Gary Gardner
Gary Gardner is a writer on issues of faith and sustainability. His latest book is The Earth Cries Out: How Faith Communities Meet the Challenges of Sustainability. He is a member of Our Lady Queen of Peace Church in Arlington, VA.
The great Harvard biologist Stephen Jay Gould once wrote that to save our endangered environment, we must forge an emotional bond between ourselves and nature, for “we will not fight to save what we do not love.” We will not fight to save what we do not love.
Much of the vast damage inflicted on our planet has occurred, arguably, because we have fallen out of love with nature. Industrial development of the past two centuries, for all its benefits, has taught us to view the natural world as a warehouse of resources. Forests are so many board-feet of lumber, for example. Expanses of meadowland are potential shopping malls, and rivers are pipelines to farms and thirsty cities. This utilitarian stance does not generate the emotional bond that Stephen Jay Gould advocated, the attitude of reverence that teaches us to live in harmony with our planet.
So how can we learn to love nature if this was not part of our early formation? Perhaps surprisingly, our Judeo-Christian tradition can help. Laudato Si' and its environmental ethos, far from being a new Christian concern, is as old as our faith itself; it sees nature as a sacred expression of God’s love.

Problems to work on:
1/ Return the passage of the essay on faith and nature between "The great Harvard" and "with our planet.", inclusive.
2/ In the essay on faith and nature, what has industrial development of the past two centuries taught us to view the natural world as?
3/ Write the next part of the essay on faith and nature, starting after its last sentence.

Dataset entries:
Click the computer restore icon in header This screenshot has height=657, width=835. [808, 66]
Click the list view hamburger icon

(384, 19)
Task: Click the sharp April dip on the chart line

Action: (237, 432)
--
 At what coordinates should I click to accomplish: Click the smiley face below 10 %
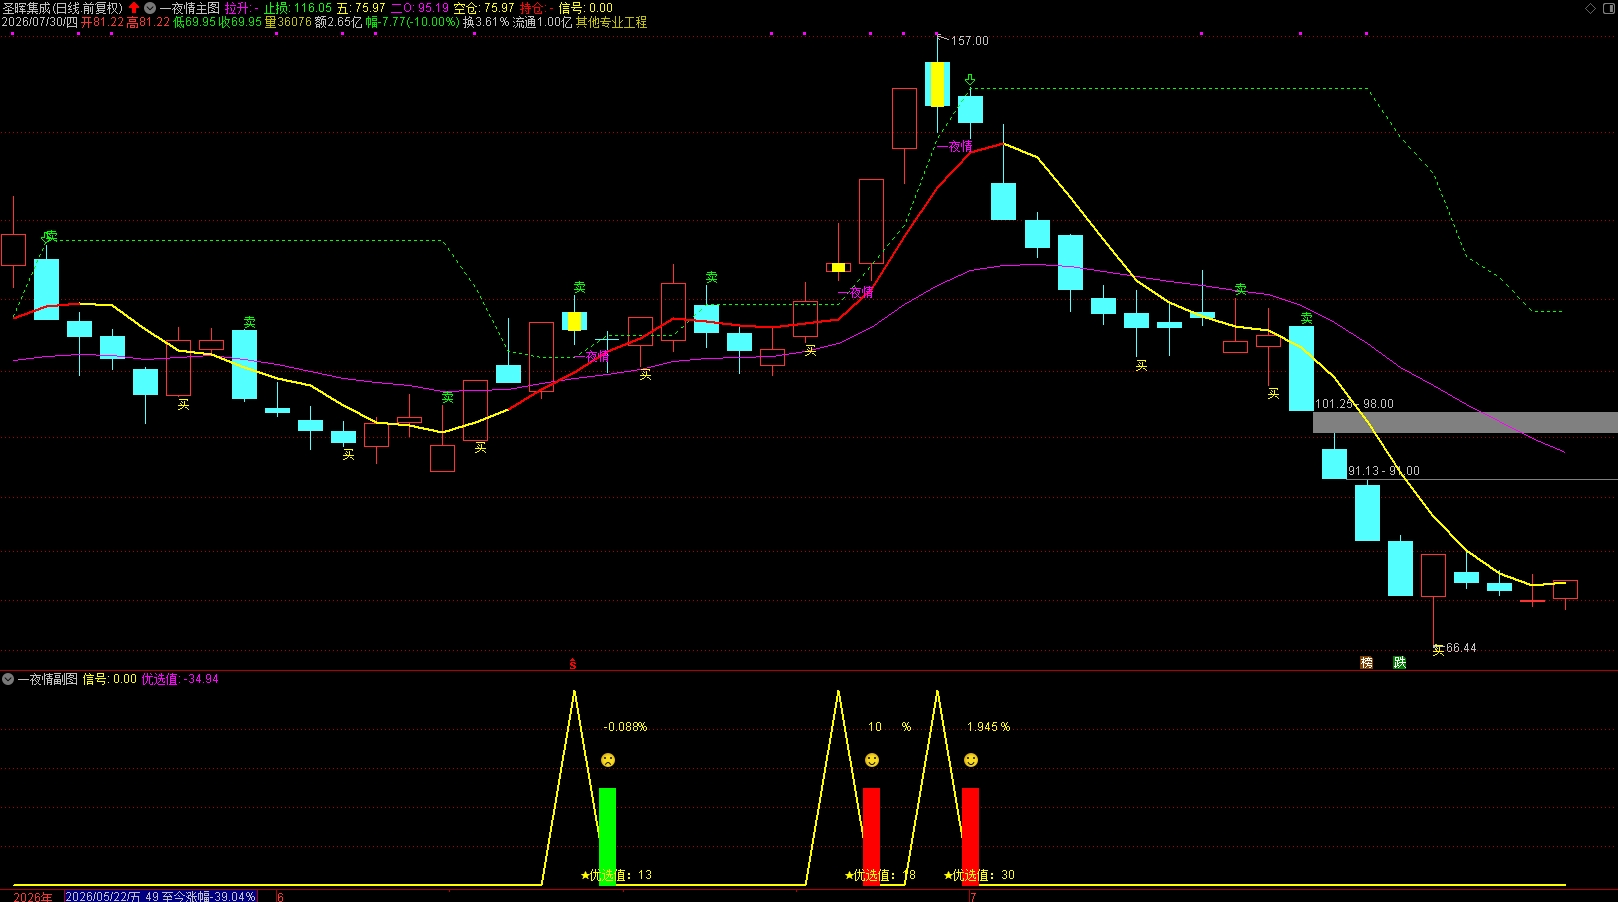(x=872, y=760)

Outputs for the tasks:
1/
The great Harvard biologist Stephen Jay Gould once wrote that to save our endangered environment, we must forge an emotional bond between ourselves and nature, for “we will not fight to save what we do not love.” We will not fight to save what we do not love.
Much of the vast damage inflicted on our planet has occurred, arguably, because we have fallen out of love with nature. Industrial development of the past two centuries, for all its benefits, has taught us to view the natural world as a warehouse of resources. Forests are so many board-feet of lumber, for example. Expanses of meadowland are potential shopping malls, and rivers are pipelines to farms and thirsty cities. This utilitarian stance does not generate the emotional bond that Stephen Jay Gould advocated, the attitude of reverence that teaches us to live in harmony with our planet.

2/ A warehouse of resources.

3/
We hear that expression in our Scriptures as far back as Genesis, where the very setting for God’s creation is a garden of overflowing abundance. We hear it in Psalm 65 and in the Canticle of Daniel, which calls out the waters, the sun and moon, and the stars of heaven to bless the Lord. In our Scriptures, nature is a sacred gift and a bridge to God.
Beyond Scripture, the Franciscan family offers rich resources that can deepen in us a love of God’s Creation. Consider St. Francis himself, who uses poetry to articulate the beauty of Creation, speaking intimately of “Brother Sun” and “Sister Moon,” for example. For Francis the elements of nature are family, so deep is his love for them. Can we imagine approaching nature with the same reverence?
Or consider the teachings of another Franciscan, St. Bonaventure, who builds on Francis’ poetry with theological insights that can deepen our love of Creation. Bonaventure begins with the Trinity, describing the Father, Son, and Spirit as a God of communication and relationship whose idiom is love. But their dialogue of love is not a conversation confined to themselves. No, they share their love generously, speaking out to the universe. In this way, the universe—Creation — can be understood as the speech of God, an outward expression of God’s love.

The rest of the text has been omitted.